Il se rappela qu’il n’avait toujours pas rempli les papiers pour ouvrir la boîte postale 101. Il faudrait le faire prochainement.

Restait enfin ce coup de fil, passé par Stéfur à Victor, dans la chambre d’hôtel. Leur dialogue incompréhensible sur cette histoire de science, de nombres quarante-six et quarante-sept.

« C’est dingue comment les destins peuvent changer pour un rien. Quarante-six ou quarante-sept, qu’est-ce que ça change ? »

Stéphane ferma les yeux. Dans le rêve, Stéfur demandait des nouvelles de l’épouse du flic. Visiblement, à en croire le ton de Victor, leur relation battait de l’aile. Stéfur lui conseillait d’ailleurs de retourner auprès d’elle.

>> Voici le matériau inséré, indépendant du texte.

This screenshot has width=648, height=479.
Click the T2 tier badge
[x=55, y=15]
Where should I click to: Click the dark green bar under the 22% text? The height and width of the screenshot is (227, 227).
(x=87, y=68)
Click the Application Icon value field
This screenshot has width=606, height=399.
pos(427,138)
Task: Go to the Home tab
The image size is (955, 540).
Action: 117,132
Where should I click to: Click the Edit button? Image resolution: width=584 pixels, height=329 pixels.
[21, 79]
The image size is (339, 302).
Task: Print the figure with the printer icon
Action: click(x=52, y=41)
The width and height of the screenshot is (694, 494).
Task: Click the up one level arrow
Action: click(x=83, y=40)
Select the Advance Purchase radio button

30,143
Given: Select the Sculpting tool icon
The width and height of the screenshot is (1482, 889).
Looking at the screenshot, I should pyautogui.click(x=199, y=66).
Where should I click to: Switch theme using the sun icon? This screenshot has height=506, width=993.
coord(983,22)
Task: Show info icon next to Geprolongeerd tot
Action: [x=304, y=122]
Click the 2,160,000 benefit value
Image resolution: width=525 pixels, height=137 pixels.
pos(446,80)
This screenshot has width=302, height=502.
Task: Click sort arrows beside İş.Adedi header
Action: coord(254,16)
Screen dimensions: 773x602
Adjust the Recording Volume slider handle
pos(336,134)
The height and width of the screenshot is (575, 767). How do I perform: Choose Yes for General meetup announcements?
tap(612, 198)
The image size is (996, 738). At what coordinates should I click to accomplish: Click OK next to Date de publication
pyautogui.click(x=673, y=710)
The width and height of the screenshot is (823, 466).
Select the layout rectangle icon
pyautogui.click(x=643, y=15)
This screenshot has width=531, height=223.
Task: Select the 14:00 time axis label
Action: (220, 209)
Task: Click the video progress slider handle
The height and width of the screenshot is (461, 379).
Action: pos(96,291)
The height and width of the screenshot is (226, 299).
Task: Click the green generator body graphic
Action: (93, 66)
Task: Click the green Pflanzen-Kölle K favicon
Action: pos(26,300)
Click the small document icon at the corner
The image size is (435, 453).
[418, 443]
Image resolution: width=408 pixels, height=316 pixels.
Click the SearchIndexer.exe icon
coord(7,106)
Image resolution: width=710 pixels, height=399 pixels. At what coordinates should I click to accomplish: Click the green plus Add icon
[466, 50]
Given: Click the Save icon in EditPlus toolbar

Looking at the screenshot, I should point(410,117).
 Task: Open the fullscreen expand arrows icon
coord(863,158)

Pourquoi Victor avait-il caché à Sylvie la grossesse de sa femme ? D’ordinaire, un homme l’affiche plutôt fièrement. Pourquoi, lui, réagissait-il ainsi ? Qu’est-ce qui l’effrayait ? « Pourquoi tu n’as pas su empêcher ça ? » avait dit Victor à Stéfur. Empêcher quoi ? Leur séparation ? Un accident ? Son décès ? Cette femme, il ne la connaissait même pas !

Il sortit la carte de visite personnelle du lieutenant. Devait-il se rendre là-bas, à Boulogne-Billancourt ?

Stéphane se redressa, un peu fébrile, et posa sa tasse à côté du masque horrible, cette figure probable du meurtrier des deux femmes, aperçue sur la cassette de surveillance.